Fall Out Boy opened its Friday night concert at Talking Stick Resort Arena with “Irresistible” — their most recent single, a radio hit seemed to be one of those that everyone in the room knew — with no sign that “Sugar, We’re Going Down” would be right around the corner, which lead my entire demographic into a singalong. Never could I have imagined those four opening chords translating as well as they did into an arena setting, that palm-muted upstroking just before Trohman’s double-stop riff sounding positively thunderous in Talking Stick. The juxtaposition of old and new became the trope of the evening, the setlist volleying between each era of the band, with nary a song lost on the 15-and-under audience members present. From “Dance, Dance” to “Thnks fr th Mmrs” and everywhere in between, the crowd knew each word to every song, and I shouldn’t have been surprised as I was. If I was that age again and discovering this band for the first time, I’d want to dig into that back catalog, though my My Heart Will Always Be The B-Side to My Tongue is now their Infinity On High. Crazy.
With tracks like “The Take Over, The Break’s Over” and even “This Ain’t A Scene, It’s an Arms Race,” it’s easy to imagine Fall Out Boy bringing a similar level of intimacy to the Chicago clubs they cut their teeth in, with all this raw, precocious talent honed and polished for the big stage but still showing its bones. The weight of the grand piano-driven tribute to David Bowie with “Save Rock and Roll,” the title track from the Butch Walker-produced 2013 record, may have flown over a few of the younger heads, but it was a rare slow moment in an otherwise fast-and-hard set.

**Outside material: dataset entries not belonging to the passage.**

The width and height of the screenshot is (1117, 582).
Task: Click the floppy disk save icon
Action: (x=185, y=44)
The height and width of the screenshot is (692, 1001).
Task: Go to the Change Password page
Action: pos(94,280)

Despite the time-warp interplay, the layers of Fall Out Boy show when the songs are foiled against each other in this fashion; some are crafted for rooms with ceilings high enough to capture Stump’s vocals, fashioned for the pyrotechnics that follow them, and others still feel like they could turn a 500-capacity room into a sweaty, heaving, screaming mess in the best way possible. The throwback of “Grand Theft Autumn/Where Is Your Boy Tonight” exudes this sentiment best, looking like a hell of a fun song to play for the band but whose lyrics are a snapshot of a time when there wasn’t any irony in words that are now aging slightly.

It’s not until you hear the new, refreshed genius of songs like “Fourth of July” and “Novocaine” in a live setting, with their biting wit and sticky choruses, that you realize that Fall Out Boy still has it. Yeah, there’s been breakups and make-ups and the shows now have snow and streamers and seizure-inducing screens and fire, but pare this band back to its core, throw them in a small room and they’d still induce this kind of fervor. Even Pete Wentz's Arma Angelus-styled screaming and crowdsurfing on encore closer "Saturday" wouldn't have been out of place in a club setting, but it's downright delightful to see in an 18,000-capacity arena. It's still a party for Fall Out Boy.

Shame on me for ever doubting these guys and their writing capabilities — I was never capable of being too cool for Fall Out Boy and if you think the same, you haven’t seen them live lately. Try as you might, you can’t outgrow this shit.
Critic’s Notebook:
Last Night: Fall Out Boy at Talking Stick Resort Arena

The Crowd: Way, way younger than I'd imagined, with a handful of tweens that wouldn’t have looked out of place at the same show in 2006.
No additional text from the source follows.